Task description: Put every line of the records into a JSON list of strings, with each line as its own string and blank lines dropped.

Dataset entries
===
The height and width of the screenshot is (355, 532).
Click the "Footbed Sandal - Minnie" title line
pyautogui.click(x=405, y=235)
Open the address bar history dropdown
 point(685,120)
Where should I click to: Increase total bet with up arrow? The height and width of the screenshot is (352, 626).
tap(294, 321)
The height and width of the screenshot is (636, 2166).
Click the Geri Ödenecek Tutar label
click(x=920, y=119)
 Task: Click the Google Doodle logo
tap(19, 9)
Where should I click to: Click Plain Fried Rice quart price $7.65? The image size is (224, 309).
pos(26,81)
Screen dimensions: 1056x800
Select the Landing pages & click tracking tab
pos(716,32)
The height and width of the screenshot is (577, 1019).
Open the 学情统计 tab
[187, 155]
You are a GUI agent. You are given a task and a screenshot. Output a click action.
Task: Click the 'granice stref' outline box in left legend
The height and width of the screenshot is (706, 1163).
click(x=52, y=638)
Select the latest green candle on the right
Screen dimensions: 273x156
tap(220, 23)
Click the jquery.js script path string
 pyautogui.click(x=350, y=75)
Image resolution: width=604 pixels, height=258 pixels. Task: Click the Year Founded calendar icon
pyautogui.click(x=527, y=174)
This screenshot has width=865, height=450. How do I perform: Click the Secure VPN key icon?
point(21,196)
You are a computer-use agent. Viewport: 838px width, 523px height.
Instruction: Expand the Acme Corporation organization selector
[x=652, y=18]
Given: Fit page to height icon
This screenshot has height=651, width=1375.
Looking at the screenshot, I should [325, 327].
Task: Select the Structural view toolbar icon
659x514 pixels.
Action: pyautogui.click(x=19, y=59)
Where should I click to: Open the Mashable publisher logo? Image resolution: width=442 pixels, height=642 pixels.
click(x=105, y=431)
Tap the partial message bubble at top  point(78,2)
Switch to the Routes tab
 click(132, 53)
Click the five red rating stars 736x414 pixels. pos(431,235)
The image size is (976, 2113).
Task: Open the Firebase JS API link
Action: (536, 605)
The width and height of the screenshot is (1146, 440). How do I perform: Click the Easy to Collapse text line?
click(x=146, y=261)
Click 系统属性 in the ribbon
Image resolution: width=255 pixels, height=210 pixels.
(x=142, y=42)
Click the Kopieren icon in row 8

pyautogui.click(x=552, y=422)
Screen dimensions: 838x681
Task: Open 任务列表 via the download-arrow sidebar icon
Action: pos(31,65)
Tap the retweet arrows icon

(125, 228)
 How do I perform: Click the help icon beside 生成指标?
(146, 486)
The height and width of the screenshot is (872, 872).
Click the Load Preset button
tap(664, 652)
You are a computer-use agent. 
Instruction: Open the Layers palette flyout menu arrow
===
Result of this exercise:
[
  "The height and width of the screenshot is (355, 532).",
  "Click the \"Footbed Sandal - Minnie\" title line",
  "pyautogui.click(x=405, y=235)",
  "Open the address bar history dropdown",
  " point(685,120)",
  "Where should I click to: Increase total bet with up arrow? The height and width of the screenshot is (352, 626).",
  "tap(294, 321)",
  "The height and width of the screenshot is (636, 2166).",
  "Click the Geri Ödenecek Tutar label",
  "click(x=920, y=119)",
  " Task: Click the Google Doodle logo",
  "tap(19, 9)",
  "Where should I click to: Click Plain Fried Rice quart price $7.65? The image size is (224, 309).",
  "pos(26,81)",
  "Screen dimensions: 1056x800",
  "Select the Landing pages & click tracking tab",
  "pos(716,32)",
  "The height and width of the screenshot is (577, 1019).",
  "Open the 学情统计 tab",
  "[187, 155]",
  "You are a GUI agent. You are given a task and a screenshot. Output a click action.",
  "Task: Click the 'granice stref' outline box in left legend",
  "The height and width of the screenshot is (706, 1163).",
  "click(x=52, y=638)",
  "Select the latest green candle on the right",
  "Screen dimensions: 273x156",
  "tap(220, 23)",
  "Click the jquery.js script path string",
  " pyautogui.click(x=350, y=75)",
  "Image resolution: width=604 pixels, height=258 pixels. Task: Click the Year Founded calendar icon",
  "pyautogui.click(x=527, y=174)",
  "This screenshot has width=865, height=450. How do I perform: Click the Secure VPN key icon?",
  "point(21,196)",
  "You are a computer-use agent. Viewport: 838px width, 523px height.",
  "Instruction: Expand the Acme Corporation organization selector",
  "[x=652, y=18]",
  "Given: Fit page to height icon",
  "This screenshot has height=651, width=1375.",
  "Looking at the screenshot, I should [325, 327].",
  "Task: Select the Structural view toolbar icon",
  "659x514 pixels.",
  "Action: pyautogui.click(x=19, y=59)",
  "Where should I click to: Open the Mashable publisher logo? Image resolution: width=442 pixels, height=642 pixels.",
  "click(x=105, y=431)",
  "Tap the partial message bubble at top  point(78,2)",
  "Switch to the Routes tab",
  " click(132, 53)",
  "Click the five red rating stars 736x414 pixels. pos(431,235)",
  "The image size is (976, 2113).",
  "Task: Open the Firebase JS API link",
  "Action: (536, 605)",
  "The width and height of the screenshot is (1146, 440). How do I perform: Click the Easy to Collapse text line?",
  "click(x=146, y=261)",
  "Click 系统属性 in the ribbon",
  "Image resolution: width=255 pixels, height=210 pixels.",
  "(x=142, y=42)",
  "Click the Kopieren icon in row 8",
  "pyautogui.click(x=552, y=422)",
  "Screen dimensions: 838x681",
  "Task: Open 任务列表 via the download-arrow sidebar icon",
  "Action: pos(31,65)",
  "Tap the retweet arrows icon",
  "(125, 228)",
  " How do I perform: Click the help icon beside 生成指标?",
  "(146, 486)",
  "The height and width of the screenshot is (872, 872).",
  "Click the Load Preset button",
  "tap(664, 652)",
  "You are a computer-use agent. ",
  "Instruction: Open the Layers palette flyout menu arrow"
]